Bir diğer keşfim ise Dean Village oldu. Edinburgh’un merkezine oldukça yakın olan bu sakin köy, adeta zamanın durduğu bir yerdi. Dar sokaklarda yürürken nehir kenarındaki yürüyüş yolları ve eski taş evler arasında kaybolmak, huzur verici bir deneyimdi. Dean Village, şehrin gürültüsünden uzaklaşmak ve doğanın tadını çıkarmak için mükemmel bir noktaydı.
Edinburgh’un sokaklarında yürürken rastladığım gayda çalan insanlar ise beni bir başka boyuta taşıdı. İskoç kültürünün bu eşsiz parçası, şehri daha da özgün hale getiriyordu. Her köşede karşıma çıkan bu müzikal gösteriler, şehre farklı bir ritim katıyordu. En çok etkilendiğim noktalardan biri de şehrin insanlarıydı. Çok yardımsever insanlar, her adımda size sıcaklıkla yaklaşarak, adeta evinize gelmiş gibi hissettiriyor, ihtiyacınız olduğunda yardım etmek için ellerinden geleni yapıyorlardı. Bu da seyahatimi daha da keyifli hale getirdi.

Sohbet ettiğim kişiler Türkiye’den geldiğimi duyunca daha da mutlu oldular, çünkü kiminle tanıştıysam hepsi ya Kapadokya’ya gitmiş, ya İstanbul’da kahvaltı etmiş ya Fethiye’de gün batımını izlemiş ya da Antalya’da denize girmişti. Ülkemiz hakkında olumlu deneyimlerini işitmek de beni evimden 3 bin 700 kilometre ötede olmama rağmen çok gururlandırdı.

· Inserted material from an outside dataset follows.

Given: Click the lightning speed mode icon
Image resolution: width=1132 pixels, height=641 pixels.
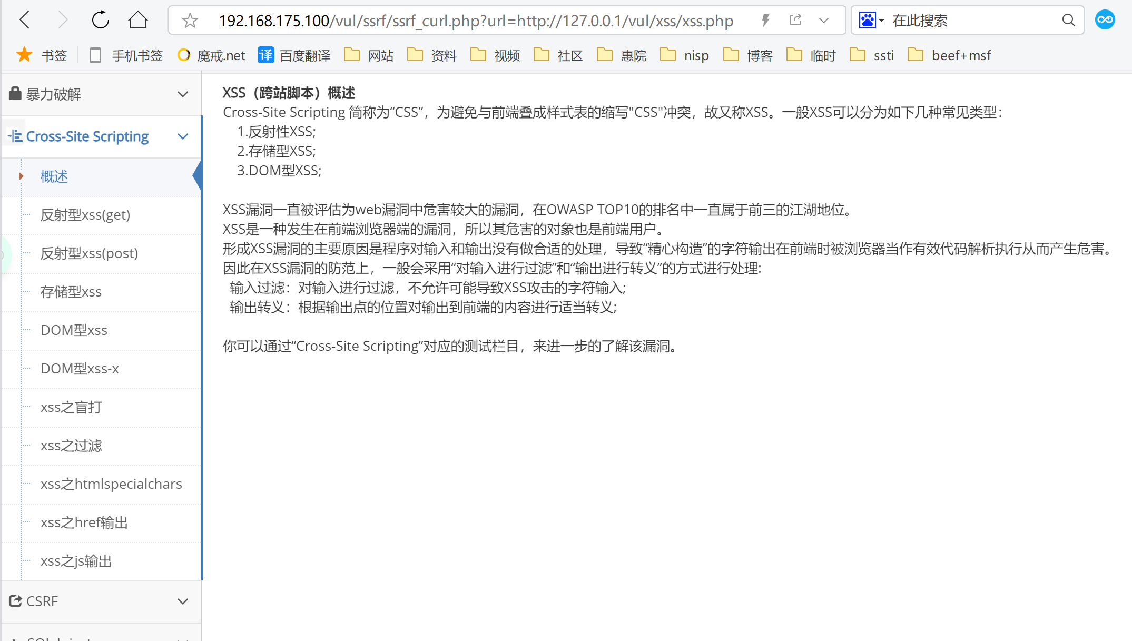Looking at the screenshot, I should click(766, 21).
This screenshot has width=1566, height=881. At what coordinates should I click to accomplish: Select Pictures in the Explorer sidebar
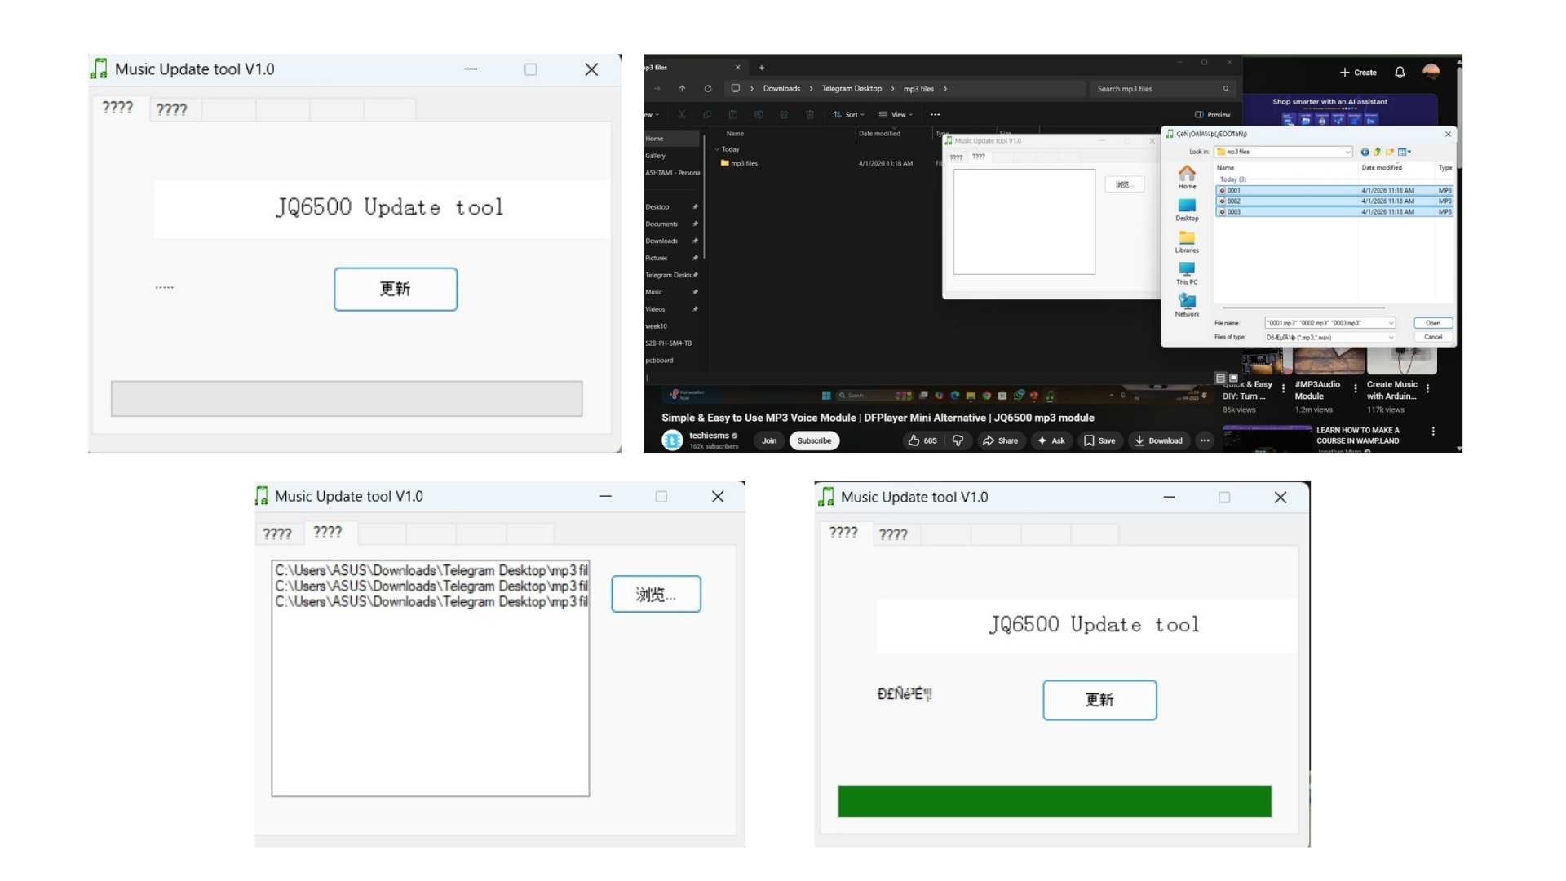pos(657,258)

Edinburgh, tarihini ve kültürünü modern yaşamla harmanlamayı başaran bir şehir. Her adımda tarihî dokusunu korurken, sokaklarında yürürken geçmişin izlerini adeta parmaklarınızda hissediyorsunuz. Şehir, geçmişin ve bugünün birleşiminden doğan bu eşsiz atmosferiyle, her köşesinde bir başka sürpriz barındırıyor. Edinburgh, tek başıma gezdiğimde yalnızca bir seyahat değil, bir keşif oldu. Hem doğal güzellikleri hem de tarihi mirasıyla adeta kendimi başka bir zaman diliminde buldum.

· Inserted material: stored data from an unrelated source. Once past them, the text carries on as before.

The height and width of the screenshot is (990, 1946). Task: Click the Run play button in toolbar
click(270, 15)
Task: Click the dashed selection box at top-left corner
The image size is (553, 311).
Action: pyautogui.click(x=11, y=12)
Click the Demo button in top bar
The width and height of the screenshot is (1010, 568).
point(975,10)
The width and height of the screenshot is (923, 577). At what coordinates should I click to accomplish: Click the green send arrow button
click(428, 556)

Tavsiyelerim var. Neler mi? Dersiniz; Ben kışı çok yakıştırdım Edinburgh’a… Ancak hava öğlen 4-5 gibi kapkaranlık oluyor, bu benim için sorun değildi ancak siz bu durumdan hoşlanmıyorsanız yazın gelmeyi tercih edebilirsiniz. Yazın gelecekseniz de ağustos ayını değerlendirin. Çünkü dünyanın en büyük sanat festivali The Fringe festivali de bu sezon yapılıyor: CoDE Pod Hostel’de konaklamanızı tavsiye ederim, hem hijyen, hem konum, hem atmosfer olarak sizi üzmeyecek. Ayrıca konaklamadan sonra size bir sonraki seyahatiniz için indirim kodu da veriyorlar. Daha ne olsun? Yeme-içme biraz masraflı, tercihinizi marketlerden yana kullanabilirsiniz. İçecek, atıştırmalık, seçeceğiniz yemek 5-6 pound gibi bir fiyat tutuyor. İskoçya viskisiyle nam salmış bir yer; ancak ben size Edinburgh cin içmenizi de tavsiye ederim. Pişman olmazsınız… Buraya gelmeden önce spor ayakkabılarınız valizinize mutlaka koyun, çünkü bu şehirde kaybolup bolca yokuş ve yukarı-aşağıya yürüyeceksiniz.